As relief efforts continue for people in Texas who have been affected by Hurricane Harvey, the Volunteer Florida agency is reminding Floridians to consider the “3 C’s” before giving:

Cash: Financial support to established relief organizations is always the most immediate, useful, and versatile way to give. Financial assistance allows relief organizations to meet urgent needs quickly, an agency news release states.

Confirm: Confirm there is a need before collecting or sending donated items. Volunteer Florida encourages cash donations to disaster relief organizations.

Connect: Volunteers are a critical part of a well-coordinated and well-resourced humanitarian response, but potential volunteers should confirm that they are needed before traveling to impacted areas—do not self-deploy.

In addition, the Florida Division of Emergency Management also recommends making cash donations to a recognized charity because Texas officials have not yet identified any needs nor are they equipped to receive donations of supplies, Director Bryan Koon says in a recent release.

The Lake County Emergency Management Division reiterated many of those same points, emphasizing that cash donations are best at this time.

Donations may be made through the National Voluntary Organizations Active in Disaster (nvoad.org) or Texas VOAD, division manager Tommy Carpenter says in a news release.

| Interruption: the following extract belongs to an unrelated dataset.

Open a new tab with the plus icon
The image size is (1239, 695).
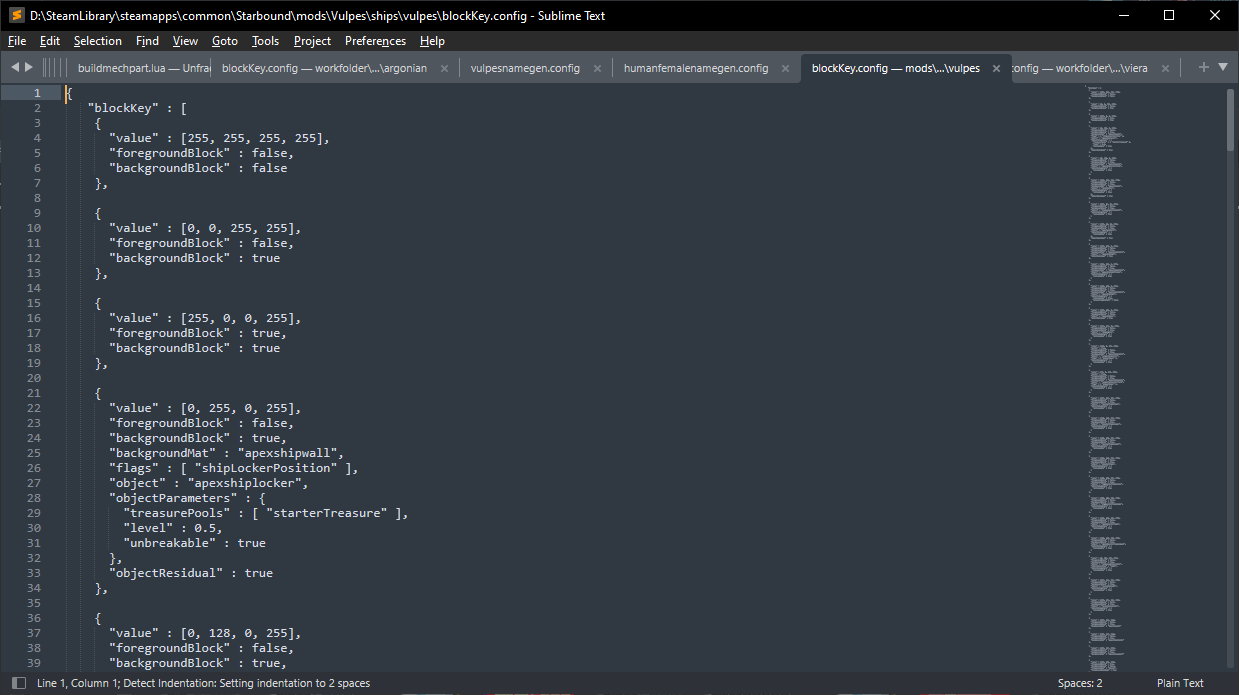tap(1203, 67)
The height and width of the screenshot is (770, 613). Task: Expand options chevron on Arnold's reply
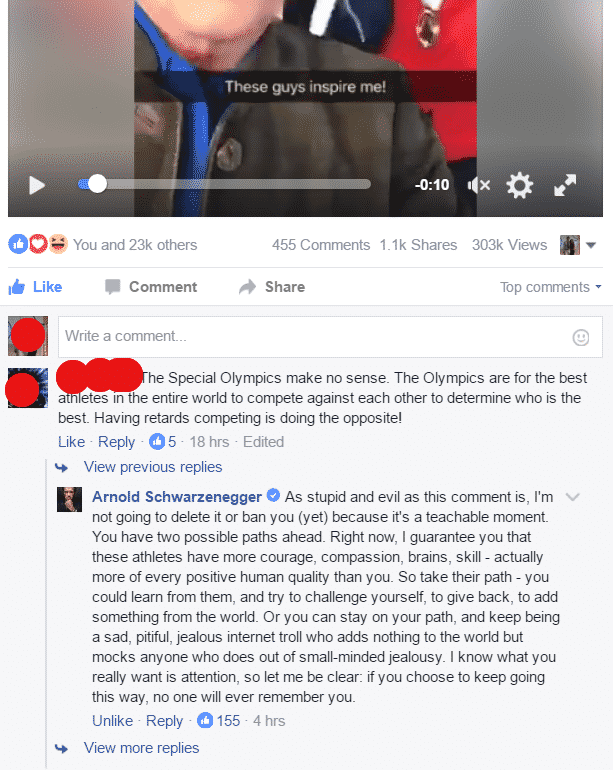click(572, 497)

Members include a broad list of faith-based and nongovernmental organizations. Donors can scroll through and select the organization of their choice.

Do not send goods to the impacted area as clothes and other items are not being accepted, Carpenter says. If individuals or corporations do have supplies to donate, they may complete the online form and NVOAD will contact them to obtain the goods listed.

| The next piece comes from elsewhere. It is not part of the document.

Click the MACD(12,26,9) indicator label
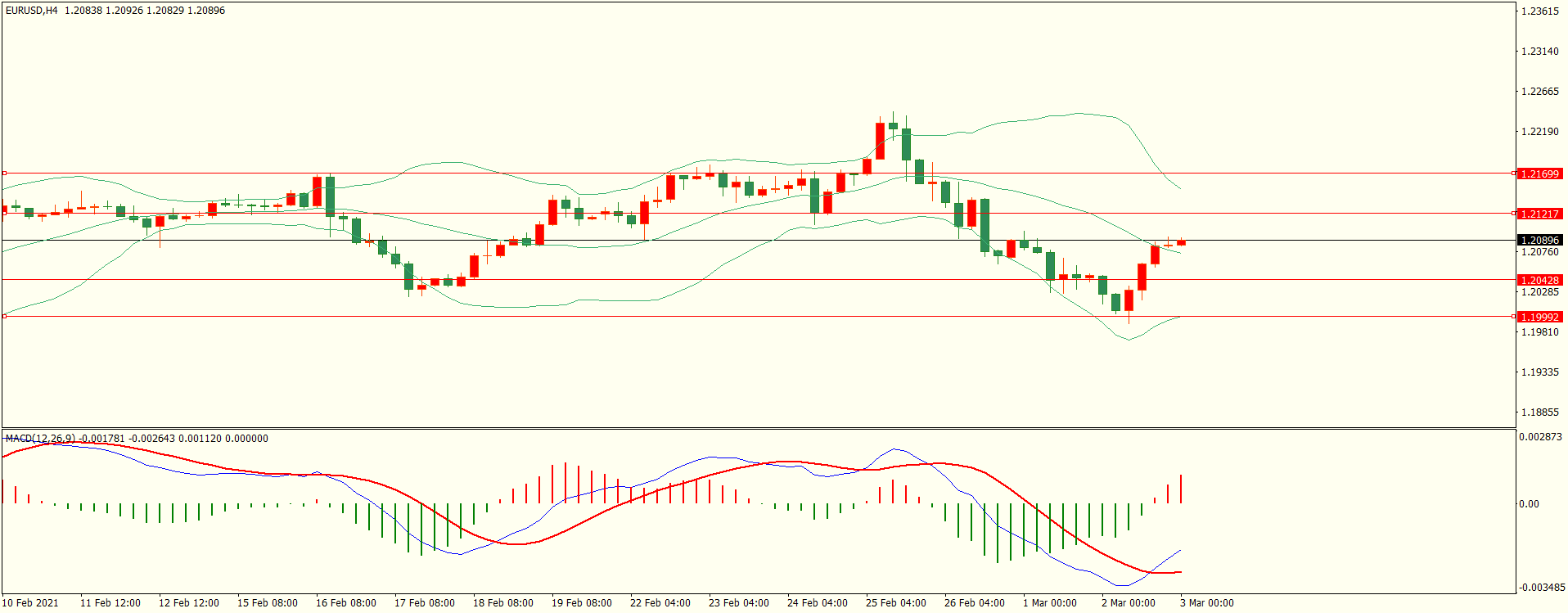 (x=41, y=439)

Carpenter adds that conditions in Texas are not conducive to support volunteers entering the impacted areas, but the need for volunteers is inevitable. Volunteer Florida is working collaboratively with officials in Texas to coordinate volunteer efforts from Florida. To volunteer and to see a list of established disaster relief organizations, visit txvoad.communityos.org/cms/node/104 or nvoad.org.

Lake County residents may ask questions or get more information by contacting Carpenter at 352.343.9420 or tcarpenter@lakecountyfl.gov.

As Florida’s lead agency for volunteers and donations before, during, and after disasters, Volunteer Florida is working closely with Gov. Rick Scott, the Florida Division of Emergency Management, and disaster relief organizations to support people who have been hit by Hurricane Harvey. 

Members of the American Red Cross, Salvation Army, and Florida Baptist Convention have dedicated resources to help families impacted by the storm, a governor’s office release states.

As of the start of the week, the American Red Cross had deployed 16 staff members to impacted areas; Salvation Army volunteers had two shower trailers, two bunkhouses, one generator, and 12 staff members staged at Baton Rouge, Louisiana; and volunteers from Florida Baptist Convention had feeding and chainsaw teams on standby for deployment to Texas.

Early Wednesday, Harvey, now a tropical storm, made landfall again, this time hitting southwestern Louisiana, according to news reports. Forecasters warned of potential tornadoes in northeast Louisiana and across southern and central portions of Mississippi. In Texas, additional rain overnight left shelters flooded.